Finally, the piece leans heavily on Davis’s gender to justify almost every problematic aspect of her career.

Her biography, Draper writes, was “politically exquisite” despite being totally wrong because it “connected the candidate and her devotion to issues like education in a personal rather than an ideological manner.” It was politically inexpedient when facing the reality that “a woman challenged stereotypes at her peril” in politics, he notes, and Davis eagerly uses the excuse.

When questioned about her salary at Safeco and her opponent’s concerns about her trustworthiness, she replies, seemingly unprompted, “Do I think that I’m being held to a different standard than a man who would be in this exact same race with the exact same story might be? Yes.” The defensive, non sequitur answer is reminiscent to one given by controversial tennis player Richard Gasquet after a tournament to the question “do you plan to go around the city?”: “I’m not gay.”

Draper allows her the flexibility she needs to talk about gender issues where there aren’t any repeatedly throughout the piece, but as progressive and feminist as the article shouts into the heavens that it wants to be, Draper indulges in some double standards himself. Describing Davis’s filibuster, he notes that Davis was to prepare for “an endurance feat of incalculable magnitude.” The filibuster is not new and dozens – if not hundreds – of older white men have engaged in the practice. No one described Sen. Rand Paul’s 13-hour filibuster against extrajudicial killings as a “feat of incalculable magnitude,” nor Sen. Ted Cruz’s 21-hour effort against Obamacare, and one gets the sense that the language shift is about more than the latter two being Republicans. Paul and Cruz (and almost everyone else in the history of the country to filibuster) have been men, senators expected to do their work. But when Davis, a slender woman in pink shoes, exerts the same physical effort, she is babied by a liberal media that seems to expect less of women than of men, no matter how well they prove to be equally qualified.

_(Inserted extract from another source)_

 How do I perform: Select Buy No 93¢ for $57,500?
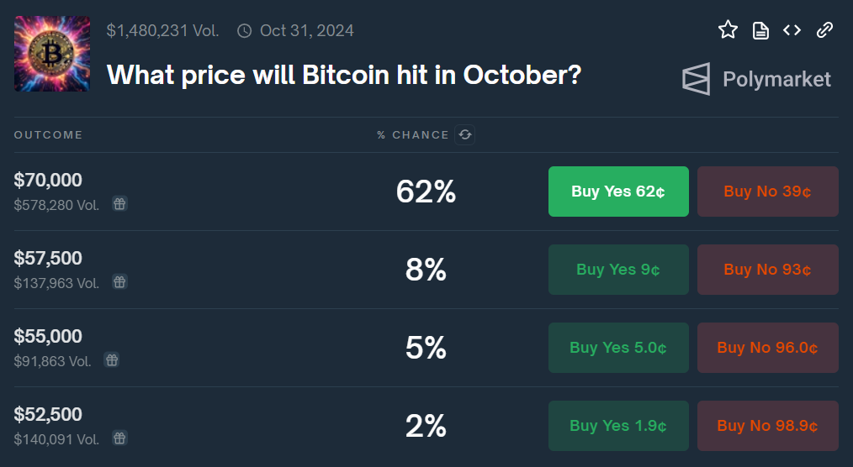coord(767,270)
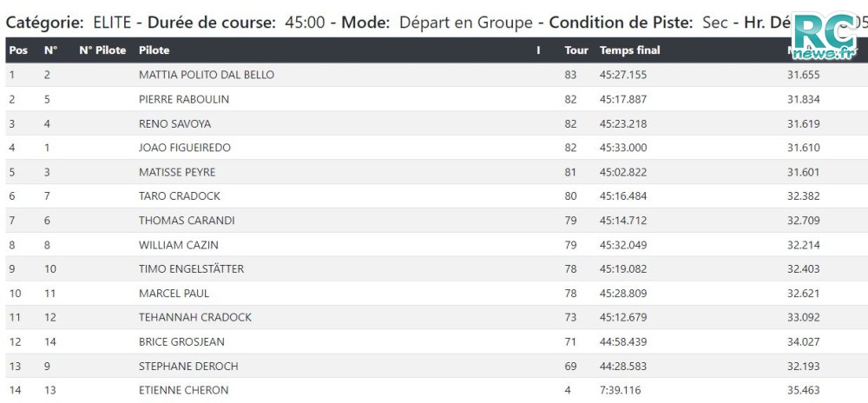Select RENO SAVOYA in the results

tap(175, 124)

Draper similarly wears the kiddie gloves when discussing her campaign, suggesting that she will need “Olympian dexterity” to win an election as a Democrat in Texas, despite calling George W. Bush a “uniter” and speaking “supportively” of the Second Amendment. While listing candidates like Hillary Clinton as those who would require some flexibility in their positions to win, it is difficult to imagine the bar set so low for a man running for office in the same position – certainly, no one suggested Chris Christie’s victory in Blue New Jersey was a feat of “Olympian dexterity.”

The title of the piece is remarkably apt, however. Davis is trying to “have it all” – all the ideological positions, all the gender-based privileges, every possible edge that could give her a shot at the governorship. As a craven political force, her desires are not ill-founded, but the media’s insistence that they come from somewhere purer than pure lust for power are as transparent as their adoption of a harmful, big-f Feminist approach to gender equality that demands every female politician wear training wheels because political attacks are just too painful for a delicate flower like Davis.